The focus of the Waterford events was to commemorate the Quaker village's strongly Unionist role during the war, which, along with that of the adjacent German heritage village of Lovettsville to the north-was unlike the rest of the county or Virginia as a whole.
The day began with two historic sign dedications.
The first, a roadside marker near the John Wesley Community Church, highlighted the activities of the Independent Loudoun Rangers. The Rangers formed the only cavalry unit raised in Virginia to fight for the North during the war, and Waterford was the home of its founder Capt Samuel C. Means, operator of a gristmill in town, who lived behind the church.
Waterford historian Taylor Chamberlin described Mean's mixed sympathies and loyalties on the eve of war as he contemplated the secession vote. In the end, Means joined 220 other Waterfordians to reject secession. Despite a similar outcome in Lovettsville, the county as a whole opted for secession by a vote of almost two to one.

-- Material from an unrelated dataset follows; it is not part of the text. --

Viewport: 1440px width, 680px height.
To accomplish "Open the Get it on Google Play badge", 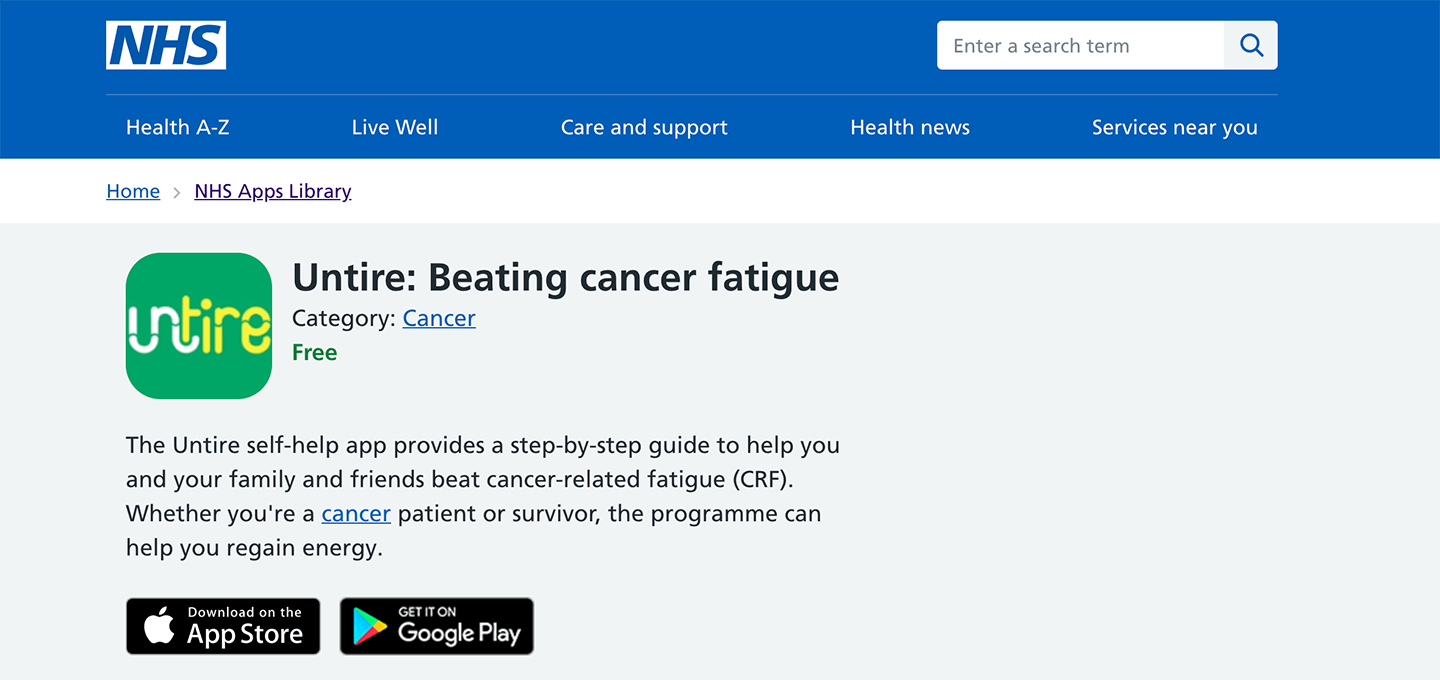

Following the dedication Saturday, the group was led by cavalry re-enactors up Main Street through the village to the site of the second dedication, for a Civil War Trails sign that explains the village's role as a "Unionist Stronghold" during the war. The sign in on the grounds of the Waterford Baptist Church, a building that was damaged when Loudoun's Confederate cavalry group-the 35th Battalion of the Virginia Cavalry, the storied White's Comanches led by Lt. Col. Elijah V. White-raided Mean's Rangers nearby.
The cemetery has received a major clean up over the past few years as its trustees, under the chairmanship of Paul Rose, have undertaken a program of righting, repairing and cleaning fallen or broken headstones, trimming bushes, and removing dead trees, while keeping the cemetery mowed and tidy, greatly aided by history students from Loudoun Valley High School over the past two summers. The students helped clean many of the veterans' stones before the event.
The joint color guard-carrying the colors of the Union and the Confederacy-was led by Capt. Michael Paquette, Department of the Chesapeake, Sons of Union Veterans of the Civil War; and John A. Ward, Jr. Commander, Clinton Hatcher Camp, Sons of Confederate Veterans.
Wreaths were laid at two graves, one from each side, chosen to represent the divided loyalties of the area during the war, but which were reunited in normal civilian life after the conflict.
During a brief comment before the service, Rose said the cemetery contains 24 Civil War known veterans, each of whose graves were marked Saturday with a peony. Seventeen of the graves were Union, the other six Confederate. Thirteen of the Union dead were from the Loudoun Rangers, while four of the Confederates were from White's 35th Battalion.
The colorful event included 17 cavalry re-enactors from both sides, who clearly enjoyed retelling the events from their perspective.